This vesting is conditioned on confirmation of continued ownership of the Common
Stock forming the basis for the Restricted Stock Award.

         (b) All restricted periods shall terminate and the Awards shall be
fully vested with respect to any Participant upon the Participant's death or
Total Disability or upon a Change of Control.

         9.       Forfeitures.

         If a Participant terminates employment, except due to death or Total
Disability, prior to the end of the four year vesting period, such Participant
shall forfeit the non-vested portion of his Award. In addition, if a Participant
sells or otherwise transfers any Common Stock that formed the basis for a
Restricted Stock award, then the Participant will forfeit any unvested portion
of the related reward.

         10.      Deferrals and Settlements

         Settlement of Awards may be in the form of cash, Common Stock, other
Awards, or in combinations thereof as the Committee shall determine, and with
such other restrictions as it may impose. The Committee may also require or
permit Participants to defer the issuance or vesting of shares or the settlement
of Awards under such rules and procedures as it may establish under the Plan.
The Committee may also provide that deferred settlements include the payment or
crediting of interest on the deferral amounts or the payment.

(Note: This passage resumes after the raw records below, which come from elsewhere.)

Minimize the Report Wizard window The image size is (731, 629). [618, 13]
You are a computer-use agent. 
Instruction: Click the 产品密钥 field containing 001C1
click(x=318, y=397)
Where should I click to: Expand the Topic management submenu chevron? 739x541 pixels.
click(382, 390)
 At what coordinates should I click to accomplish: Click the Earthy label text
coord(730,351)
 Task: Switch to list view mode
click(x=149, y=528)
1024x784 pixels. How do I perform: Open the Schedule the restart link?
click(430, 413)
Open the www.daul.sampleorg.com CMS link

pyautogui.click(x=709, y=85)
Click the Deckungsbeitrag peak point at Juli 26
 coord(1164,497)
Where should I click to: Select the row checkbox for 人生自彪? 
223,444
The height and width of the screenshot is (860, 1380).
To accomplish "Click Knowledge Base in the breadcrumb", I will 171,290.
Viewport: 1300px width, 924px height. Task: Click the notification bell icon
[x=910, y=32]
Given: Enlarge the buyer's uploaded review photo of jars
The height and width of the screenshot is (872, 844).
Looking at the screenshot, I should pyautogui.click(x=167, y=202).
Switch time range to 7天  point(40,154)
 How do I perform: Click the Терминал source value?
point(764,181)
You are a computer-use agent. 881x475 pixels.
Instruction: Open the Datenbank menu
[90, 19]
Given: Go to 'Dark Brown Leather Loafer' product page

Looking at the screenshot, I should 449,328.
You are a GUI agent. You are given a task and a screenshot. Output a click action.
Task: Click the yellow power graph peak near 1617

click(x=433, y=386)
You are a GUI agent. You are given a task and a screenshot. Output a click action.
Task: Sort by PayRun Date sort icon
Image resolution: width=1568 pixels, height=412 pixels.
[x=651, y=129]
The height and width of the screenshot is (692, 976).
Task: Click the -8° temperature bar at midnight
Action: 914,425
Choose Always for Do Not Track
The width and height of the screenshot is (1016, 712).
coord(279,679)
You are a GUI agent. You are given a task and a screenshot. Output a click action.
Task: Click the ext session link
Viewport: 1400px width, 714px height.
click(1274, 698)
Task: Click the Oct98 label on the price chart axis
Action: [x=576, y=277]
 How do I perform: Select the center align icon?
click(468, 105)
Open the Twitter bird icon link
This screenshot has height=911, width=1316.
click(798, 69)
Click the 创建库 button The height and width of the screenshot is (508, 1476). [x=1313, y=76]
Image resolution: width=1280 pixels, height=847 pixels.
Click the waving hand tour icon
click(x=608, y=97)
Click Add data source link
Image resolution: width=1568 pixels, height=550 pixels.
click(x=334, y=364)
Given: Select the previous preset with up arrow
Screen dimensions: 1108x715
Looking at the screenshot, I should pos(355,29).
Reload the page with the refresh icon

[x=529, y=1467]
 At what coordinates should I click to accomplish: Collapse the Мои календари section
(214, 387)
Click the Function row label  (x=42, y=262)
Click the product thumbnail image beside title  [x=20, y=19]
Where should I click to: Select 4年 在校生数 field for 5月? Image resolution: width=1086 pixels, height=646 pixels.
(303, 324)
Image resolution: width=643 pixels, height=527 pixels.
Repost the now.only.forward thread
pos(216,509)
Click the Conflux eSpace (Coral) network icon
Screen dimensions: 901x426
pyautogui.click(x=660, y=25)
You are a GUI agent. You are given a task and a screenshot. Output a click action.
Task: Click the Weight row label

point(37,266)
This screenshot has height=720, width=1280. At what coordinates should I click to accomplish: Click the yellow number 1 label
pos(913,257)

                                        5

<PAGE>   30

         11.      Transferability and Beneficiaries

         No Awards under the Plan shall be assignable, alienable, saleable or
otherwise transferable other than by will or the laws of descent and
distribution, or pursuant to a qualified domestic relations order (as defined by
the Code) or Title I of the Employee Retirement Income Security Act, or the
rules thereunder, or to a trust or custodianship, all of the beneficiaries of
which are the Participant's spouse and/or children.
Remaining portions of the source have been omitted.